The Mob Mentality


We like our fun to be social.

This means that no one passively consumes at the Mobtown Ballroom. We like to sit back with a beer and watch SVU marathons as much as anyone else, but we really get our kicks by going out, meeting people, dancing, and bullshitting face to face. A ballroom is really just an open space, it’s what the people do inside that makes it something special.

We teach a whole lot of dance classes (and we do it damn well) but the point of our classes is not to make money or feel good about being teachers—we teach classes to get as many people on the dance floor as possible. Our dances are the main event, and we live for them. We combine kick-ass dancing with good times and conversation. We like to sing karaoke. We like to dance with beginners. We like to have incredibly wild house parties. This is why the Mobtown Ballroom is not a dance studio. But there is another element. This place isn’t a traditional club. When you show up, you will meet a lot of people, but they don’t come to hook up (at least primarily); they come to dance. While we’ll get you started shockingly quickly, the dances we do here can take a lifetime to master. They’re fun to do and they are fun to watch. More than this, they are partner dances, which means that you spend time dancing with a variety of people every night. This is part of the fun, because, unlike other social outlets, the focus is on the activity itself. You get to know people in the context of a shared activity that you work on continuously. You will make friends–hell, you might get married, but whatever happens you are going to enjoy yourself.
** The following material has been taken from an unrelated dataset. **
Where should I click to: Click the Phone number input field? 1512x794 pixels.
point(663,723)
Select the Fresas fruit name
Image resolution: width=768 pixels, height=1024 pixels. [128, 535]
We like our fun to be inclusive.

The Mobtown Ballroom is about dancing, meeting people, and having a good time. As soon as we walk through the doors we don’t care about anything else. We do our best to cultivate an energized atmosphere that is not only welcoming to everyone but rabidly enthusiastic. We like new people and we like dancing with new people. If you show up, and stand on the edge of the floor, someone is going to ask you to dance. It doesn’t matter if you’re a beginner or an old pro. We don’t care about your politics, your race, your sexual orientation, your religion, or anything else, and we don’t tolerate any kind of harassment. Whoever you are or wherever you’re from, if you want to dance, you’re in the right place.


We like our fun to be swanky.

We have a venue that you have to see to believe. This place is beautiful, and on band nights when everyone is dressed up, The Mobtown Ballroom is a sight to behold.


We don’t take ourselves too seriously.

We like mayhem. Towards the end of the night on swing nights, we tend to get a little goofy with the music and keep things open late. It has been known to stay open well past 2:00 a.m. and devolve into a full-on, top-40 dance party. Some times you just have to swing out to Lady Gaga. On Friday nights we have silly contests (crabwalk, chorus-line kicks, arm-wrestling, etc.) This keeps things from getting snooty and sets the right mood. We have it on good authority that it is technically impossible to to be in a bad mood while crab-walking.


We like our fun to be adult.

This isn’t as dirty as it sounds. People spend most of their time in censorious environments (like work or school), trying to appear well-mannered and bland. That’s what the day is for. Come to our evening programming and you can hoot and hollar at performances, dance without your boss watching, have a strong drink, or contemplate our stained-glass windows and pray. It’s grown up time, and a dash of benign anarchy helps take the edge off the work week.


We like our fun to be cheap.

This is a great place, and it is steadily growing, so we can afford to rely on volume rather than price hikes. A normal weekly dance runs you between $7 and $10, and last from 4-5 hours. On top of all of this, dancing is actually good for you (although you won't be thinking about that while you're doing it). The Mobtown Ballroom is not a non-profit. We won't ask you for donations. We’re not trying to make you cultured or distinguished. We're trying to entertain you.